Levy prosegue “Marx ha ammesso l’esistenza delle cose in sé […] ma non può sottrarsi alla consueta obiezione: che cosa vi garantisce la fedeltà della traduzione? Che cosa prova che il pensiero umano vi dia una verità obiettiva? A questa obiezione Marx risponde nella seconda tesi.”

È interessante notare come ai giorni d’oggi le masse (non solo i proletari) siano completamente avulsi da una qualunque visione ben che minima di classe, tanto meno materialista. Si aggiunge inoltre la completa crisi della guida del movimento operaio, se non intenta a de-ideologizzare la propria azione politica. Ne consegue in parte anche lo scetticismo, che colpisce settori anche coscienti della classe che oramai si abbandonano ad un anticapitalismo d’accatto che produce congetture complottiste nei più svariati campi, da quello medico a quello scientifico e politico.

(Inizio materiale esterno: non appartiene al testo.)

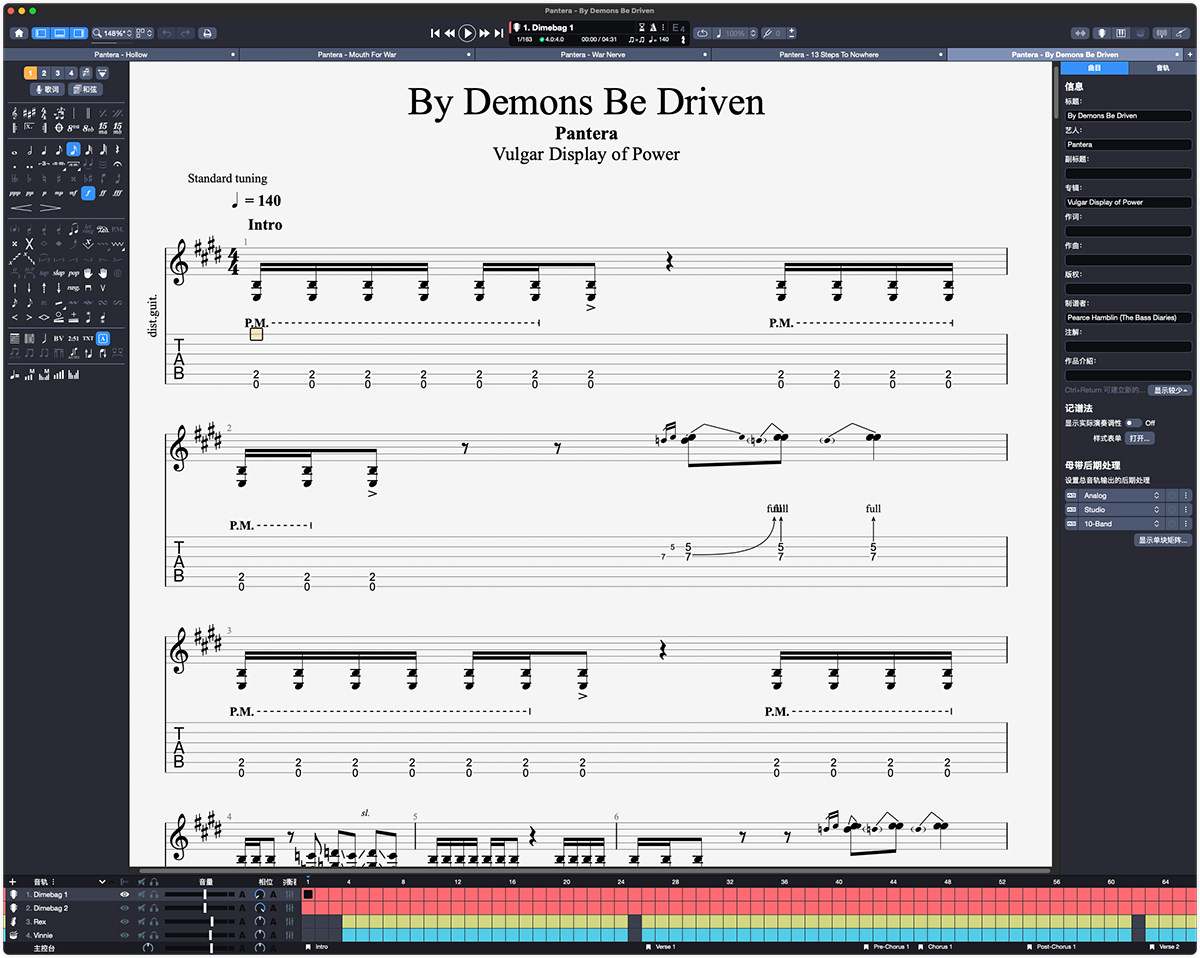Toggle the concert pitch display switch

point(1133,423)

Il materialismo ci insegna che possiamo avere un’immagine fedele della realtà, solo se forniamo una prova pratica della giustezza delle nostre teorie. Lasciandosi alle spalle narrazioni e dogmatismi, è nell’attività pratica che l’uomo deve dimostrare la verità, cioè la realtà, o meglio, il carattere terreno del suo pensiero.

Sirio Stivalegna

Nato a Cesena nel 1992. Ha studiato antropologia e geografia all'Università di Bologna. Direttore della Voce delle Lotte, risiede a e insegna geografia a Roma nelle scuole superiori.